[Objective] Convert the listing from the line with "Given: Click the" to the line with "pyautogui.click(x=20, y=16)", both included, into a two-column CSV with the headers instruction and response. Each row should hold one instruction and its response, each in a single quoted field with line breaks replaced by spaces, and the pictures left out.
■ ■ ■ ■ ■ ■ ■
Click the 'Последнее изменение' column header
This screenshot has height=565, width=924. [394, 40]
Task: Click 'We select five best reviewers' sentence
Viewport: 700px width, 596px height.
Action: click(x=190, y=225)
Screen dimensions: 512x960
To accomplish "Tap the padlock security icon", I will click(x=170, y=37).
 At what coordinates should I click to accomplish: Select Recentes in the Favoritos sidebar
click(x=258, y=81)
■ ■ ■ ■ ■ ■ ■
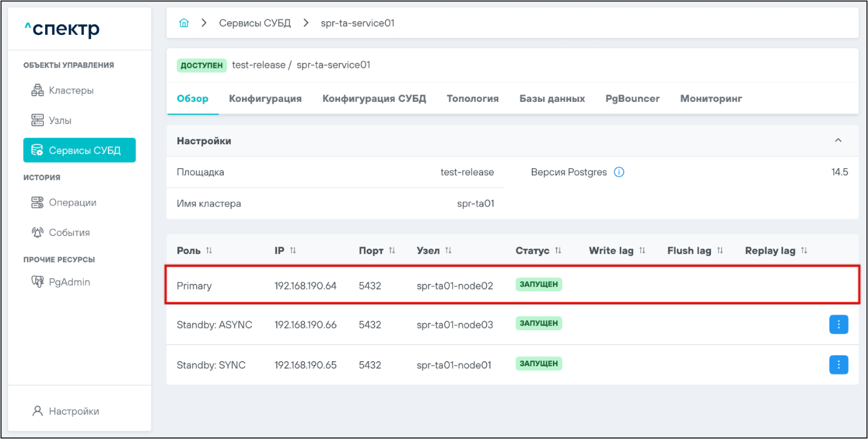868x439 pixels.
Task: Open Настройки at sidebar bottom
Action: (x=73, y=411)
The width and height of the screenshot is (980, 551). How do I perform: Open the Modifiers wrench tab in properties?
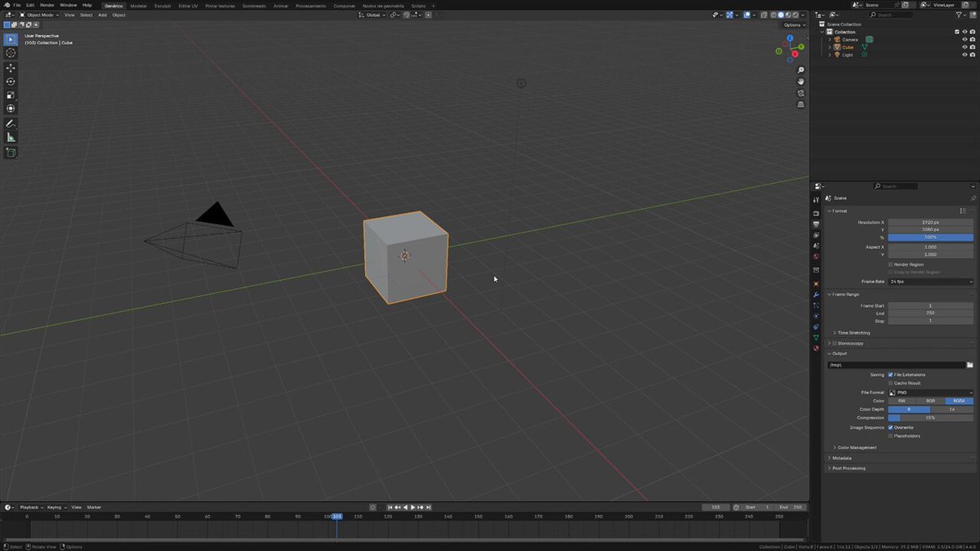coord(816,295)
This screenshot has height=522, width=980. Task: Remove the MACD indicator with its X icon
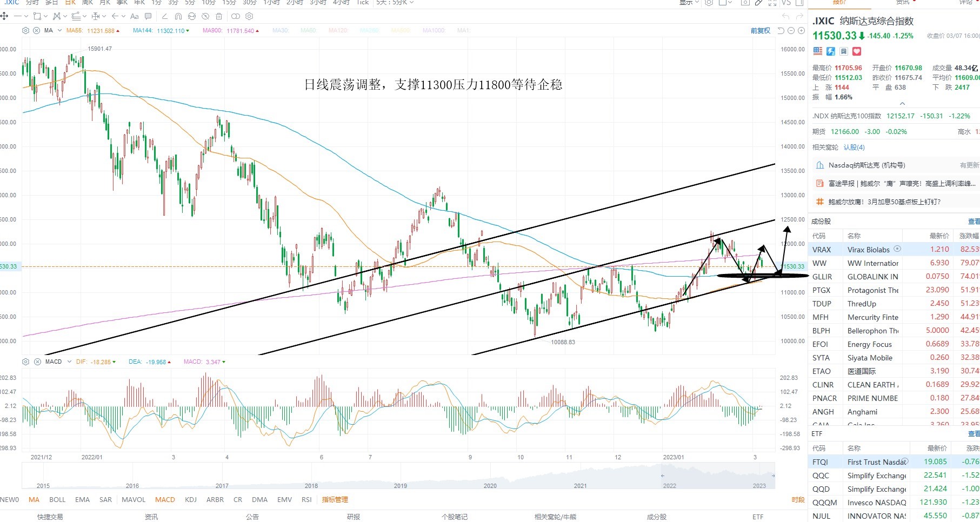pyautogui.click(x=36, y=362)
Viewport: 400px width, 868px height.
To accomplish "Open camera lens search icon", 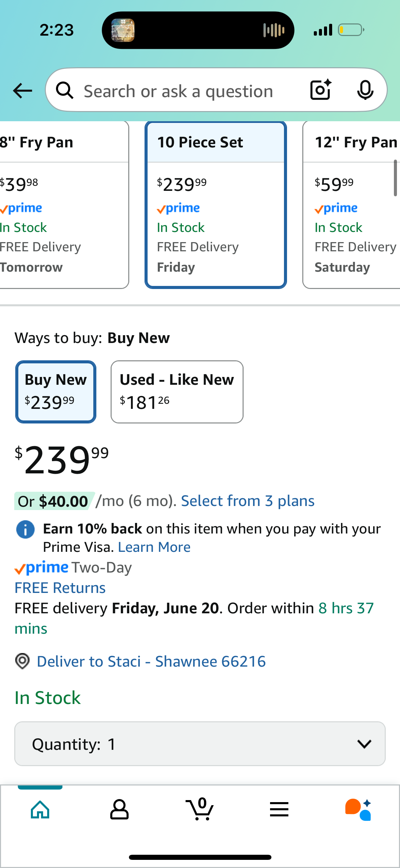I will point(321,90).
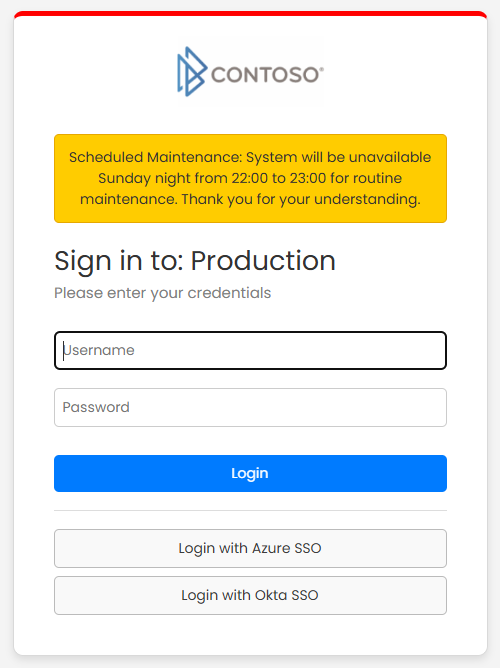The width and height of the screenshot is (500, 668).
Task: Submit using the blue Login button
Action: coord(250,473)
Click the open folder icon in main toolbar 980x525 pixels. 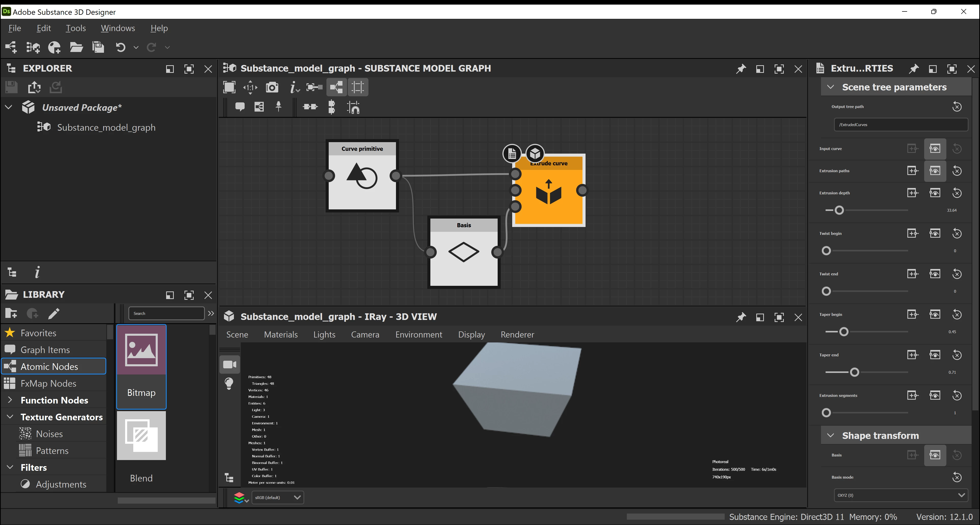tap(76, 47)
■ ■ ■ ■ ■ ■ ■
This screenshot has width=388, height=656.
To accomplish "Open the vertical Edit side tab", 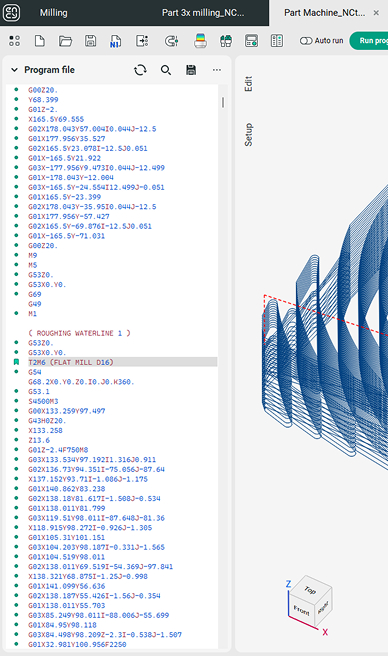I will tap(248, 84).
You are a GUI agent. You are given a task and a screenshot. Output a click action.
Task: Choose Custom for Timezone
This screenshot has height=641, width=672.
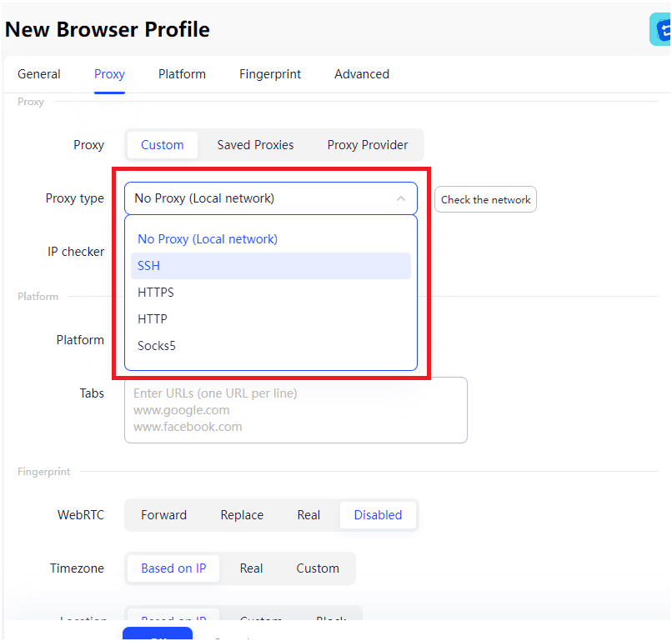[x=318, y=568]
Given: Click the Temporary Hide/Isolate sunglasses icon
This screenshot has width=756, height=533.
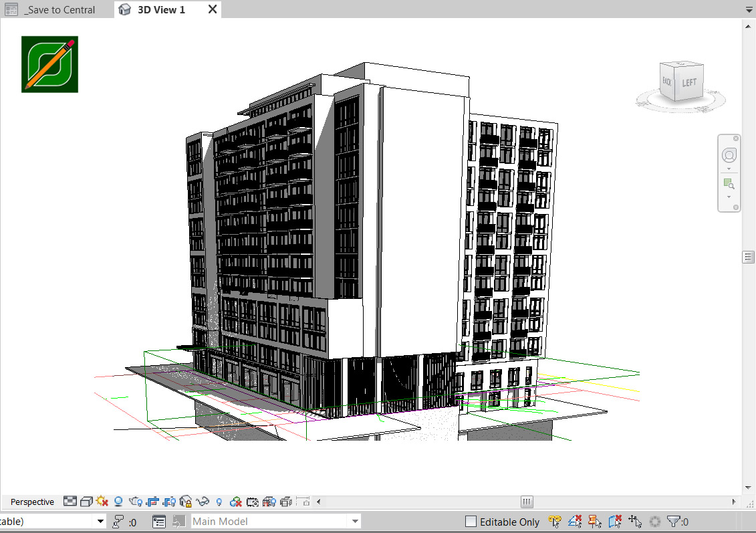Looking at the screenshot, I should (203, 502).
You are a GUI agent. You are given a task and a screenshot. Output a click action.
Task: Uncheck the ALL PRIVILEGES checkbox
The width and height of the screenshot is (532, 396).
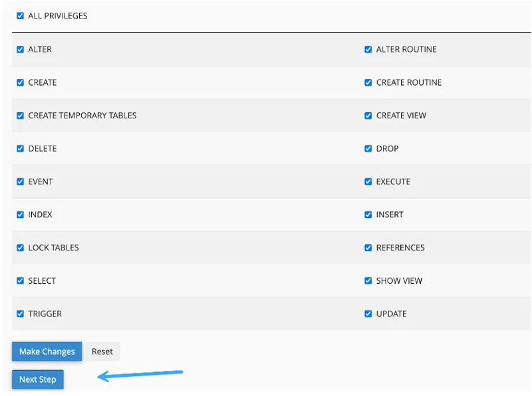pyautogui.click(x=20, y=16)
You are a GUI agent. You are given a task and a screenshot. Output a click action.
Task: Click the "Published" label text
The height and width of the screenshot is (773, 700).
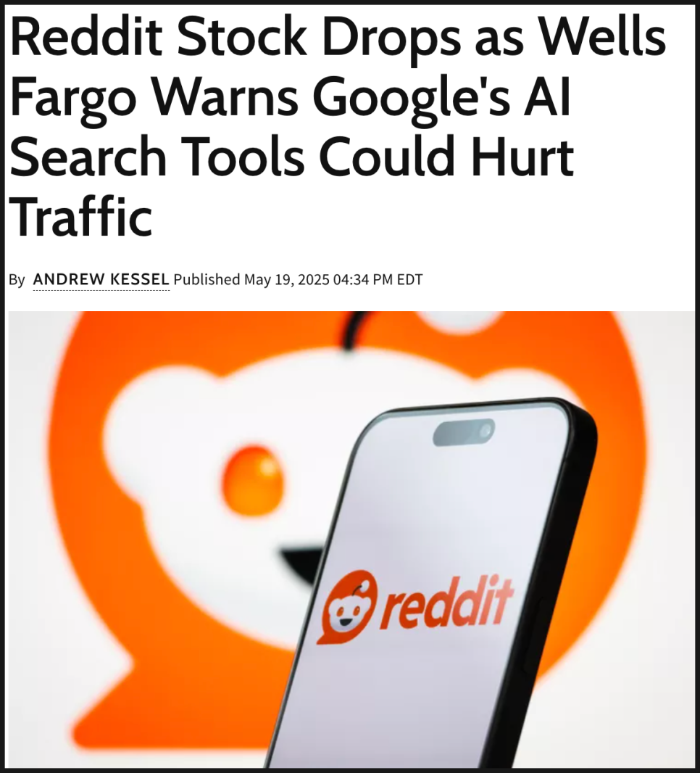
■ ■ ■ ■ ■ ■ ■
[Exercise answer]
instruction,response
"Given: Click the Temporary Hide/Isolate sunglasses icon This screenshot has width=756, height=533.","Looking at the screenshot, I should (203, 502)."
"You are a GUI agent. You are given a task and a screenshot. Output a click action. Task: Uncheck the ALL PRIVILEGES checkbox The width and height of the screenshot is (532, 396).","pyautogui.click(x=20, y=16)"